Di essere più radicali. Abbiamo bisogno di radicalità anche se questa ci provoca timore e paura perché ci chiede coerenza di vita che sappiamo di non avere e che dobbiamo ricercare. La radicalità ci chiede di convertirci in continuazione andando al cuore del Vangelo. Questa è la testimonianza. Diversamente è dare una mano di bianco alle nostre parole condite da qualche gesto di buona volontà.
Emerge un bisogno di coerenza.
Possiamo dire tutto dei giovani, anche accusarli, ma non possiamo dire che questo mondo l’hanno voluto loro. Lo hanno trovato così.
Tra le esigenze del Vangelo e la vita vissuta c’è una distanza che continuiamo ad aggirare pensando che si possa fare finta di niente. I giovani ci chiedono di dimostrare che vale la pena vivere il Vangelo. Se non vale la pena per noi perché dovrebbe valere per loro?
Un “Sinodo per e di tutti i giovani”, ripete Papa Francesco. Mai come ora la Chiesa vuole porsi in ascolto delle nuove generazioni…
Certamente. Significativo, a riguardo, sarà anche il meeting pre-sinodale del 19-24 marzo, un momento di ascolto dei giovani, così come il Sinodo, per farsi interpellare da loro. Direi di più: esso indica uno stile pastorale.
Non abbiamo bisogno di trovate pastorali ma di recuperare uno stile mettendoci in ascolto dei giovani di oggi.
Ad agosto è in programma l’incontro dei giovani italiani con Papa Bergoglio. Cosa si aspetta da questo evento?
Quello di agosto è il primo raduno dei giovani italiani con Papa Francesco che arriva dopo oltre quattro anni dalla sua elezione e si pone alla vigilia del Sinodo dei vescovi per il quale la Chiesa italiana ha sempre pregato. Sono curioso di vedere come sarà, cosa dirà il Papa davanti ai giovani italiani e come questi ultimi si porranno davanti al Pontefice. E soprattutto se avranno voglia di mantenere un legame con lui e con la Chiesa.
Con i giovani in pellegrinaggio ci saranno anche sacerdoti, educatori e formatori. Sarà un banco di prova anche per loro?

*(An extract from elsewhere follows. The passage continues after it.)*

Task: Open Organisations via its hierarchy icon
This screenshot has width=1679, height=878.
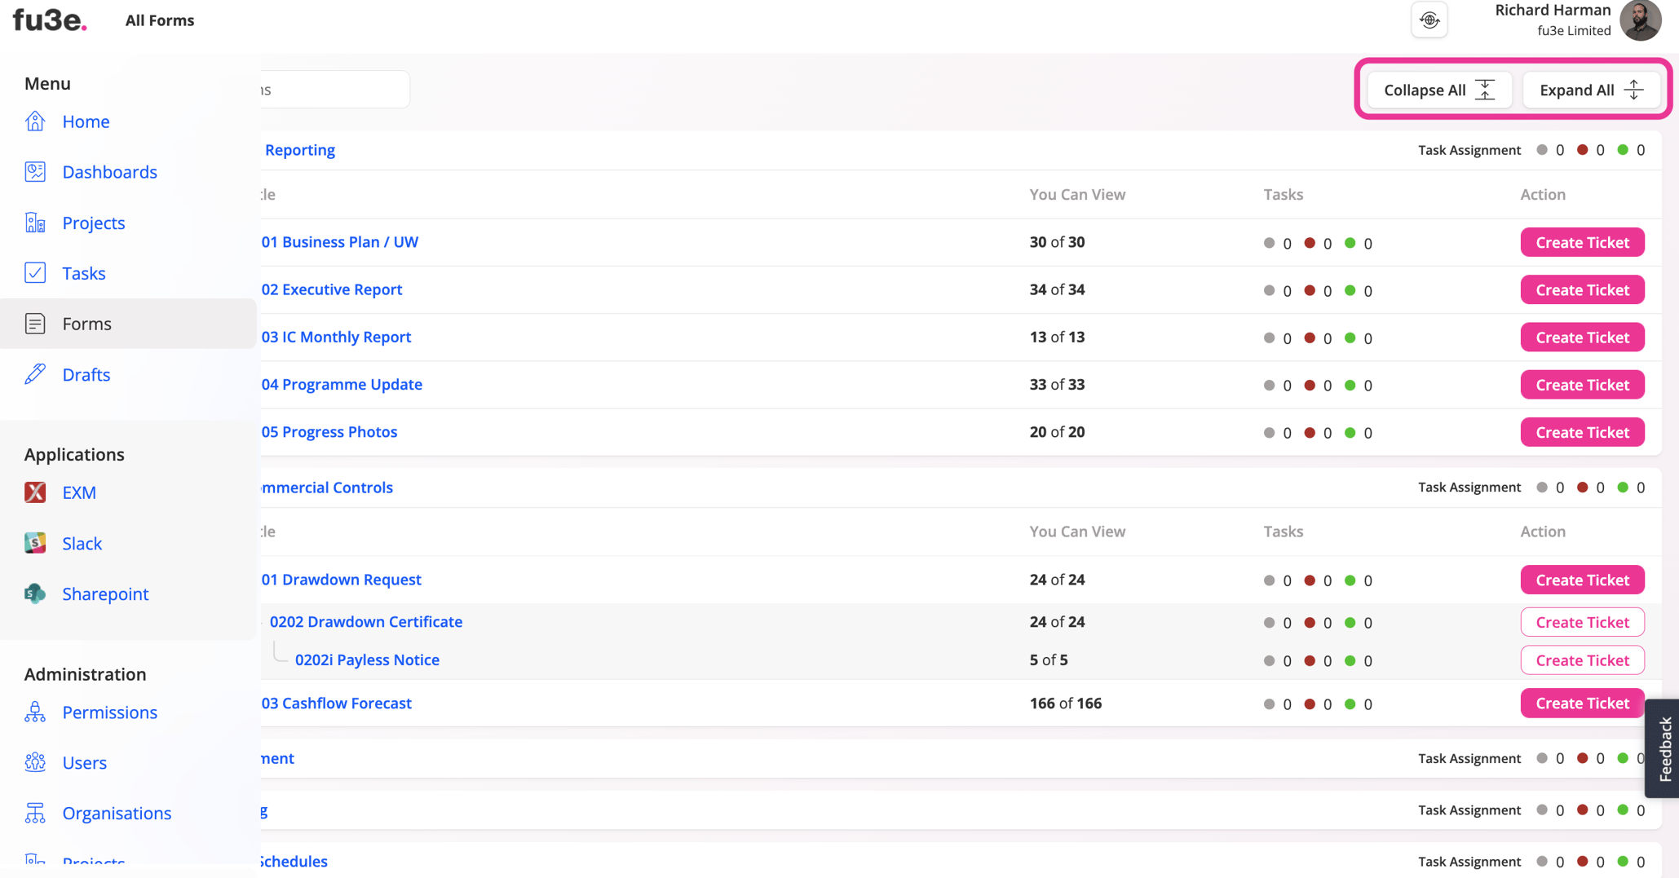Action: tap(35, 812)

Il camminare mette alla prova non solo il fisico ma anche il nostro essere pastori ed educatori. Mentre si cammina non sempre si è davanti al gregge. A volte ci toccherà stare dietro e accettare la nostra fragilità fisica. Ma questo ci ricolloca da educatori e da pastori al nostro posto che a volte è davanti, a volte in mezzo e a volte dietro.

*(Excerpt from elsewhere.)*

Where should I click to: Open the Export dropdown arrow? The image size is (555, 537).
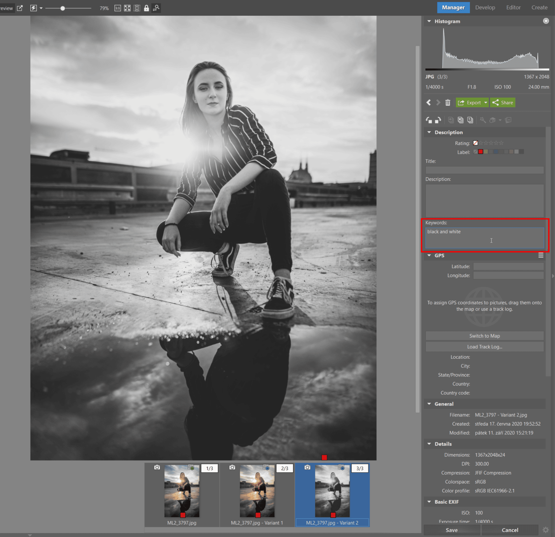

La maratona d’incontri 2018 porterà i giovani fino alla Gmg di Panama, a gennaio 2019. A quel punto tornare all’ordinario potrebbe rappresentare la prima grande difficoltà del post-Sinodo…

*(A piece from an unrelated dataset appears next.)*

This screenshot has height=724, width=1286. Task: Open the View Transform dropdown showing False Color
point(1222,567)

La Gmg di Panama, dove cresce l’attesa, dimostra la capacità della Chiesa di parlare e di raggiungere i Paesi più piccoli, periferici, ma capaci di raccontare qualcosa di bello.
Anche nei luoghi più lontani e piccoli l’uomo vive e continua a cercare senso e significato della vita. La stragrande maggioranza dei giovani italiani non andrà a Panama, ma seguirà la Gmg attraverso le immagini e i social. Anche questo è un modo per stare vicini, parlare e pregare.
Il ritorno all’ordinario è un compito che il Sinodo lascia. A noi renderlo concreto e vivo.
All’inizio di questo anno così importante qual è il suo auspicio per la pastorale giovanile italiana?
Che sia un vero cammino e che non si abbia la pretesa di scrivere tutto prima a tavolino. Non mi riferisco all’assemblea sinodale ma a tutti coloro che sul territorio si fanno domande rispetto al dialogo tra generazioni e alla capacità generativa delle nostre comunità. Se cammino deve essere allora che sia un cammino che sappia provocare grande capacità di ascolto, che sia in grado di metterci in crisi in modo sano. Ci sarebbe, infine, un’altra cosa da recuperare…
Quale?
Il 7 dicembre 1965, alla fine del Vaticano II, i padri conciliari II scrissero ai giovani del mondo per dire che la Chiesa aveva lavorato anche per ringiovanire il suo volto. Sarebbe bello che in questo cammino il Sinodo – pensando ai giovani – aiutasse la Chiesa a ringiovanire un po’ se stessa, a ritrovare vigore, sogni e slancio.